Data Driven Government Mini-Lesson

I get asked a lot in my classes what it means to be data driven. And while there are plenty of examples, here’s a little mini-example I hope will demonstrate something of what it means to be data-driven in government.

The Guardian recently had an interesting feature piece on the issue of walkability. A key feature for walkable communities is the presence of sidewalks. In the article, which notes a lack of sidewalks in Denver, an official is quoted as saying:

“At the current funding rate it would take 440 years to complete all the sidewalks in Denver.”

This quote was reported following the statement of this fact:

The city allocated $30m to improve sidewalks – although an estimated $1bn is needed.

Setting aside the questionable math that it would take over 4 centuries of effort by a major American city to put in place a rather simple piece of infrastructure, I think this is a great example of how data and good analysis can be useful to help find a workable solution to what seems a difficult problem, namely putting sidewalks in places where they serve a benefit to the community.

First of all, it’s important to recognize a walkable city doesn’t need to have a sidewalk on every street. While it would be nice, the key is having sidewalks where people need them to be safe and want them in order to conduct business they would otherwise do by driving. This means there are corridors where sidewalks should be in order to increase safety and encourage walking. The outcome is safe, secure streets that everyone feels confident to use in order to access the areas of the city they wish to go.

There are many ways to measure this. The things that readily come to mind are:

  • Satisfaction surveys
  • Economic activity
  • Pedestrian counts

I’m sure there are many others, but one of the most important, I’d argue, is accidents involving pedestrians. If an area has had an accident, there’s likely some reason the pedestrian was there and a reason they were hit.

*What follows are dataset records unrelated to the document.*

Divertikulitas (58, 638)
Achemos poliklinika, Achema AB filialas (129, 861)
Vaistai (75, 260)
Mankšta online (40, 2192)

Assuming pedestrians are safer on sidewalks than on the street, the location of accidents involving pedestrians where there aren’t sidewalks nearby may be an indicator of areas that should be a priority for sidewalk construction. This would allow the City of Denver to identify priority areas to look at for initial investment in sidewalk construction as a public safety measure.

Looking at the 3,553 traffic accidents involving 1 or more pedestrians from 1 January 2012 through 18 September 2018, 390 of these accidents occurred 75 ft or further from a sidewalk (5 weren’t coded properly in the data). I chose 75 ft since it’s roughly the width of an average roadway. You could change that number to find something more appropriate.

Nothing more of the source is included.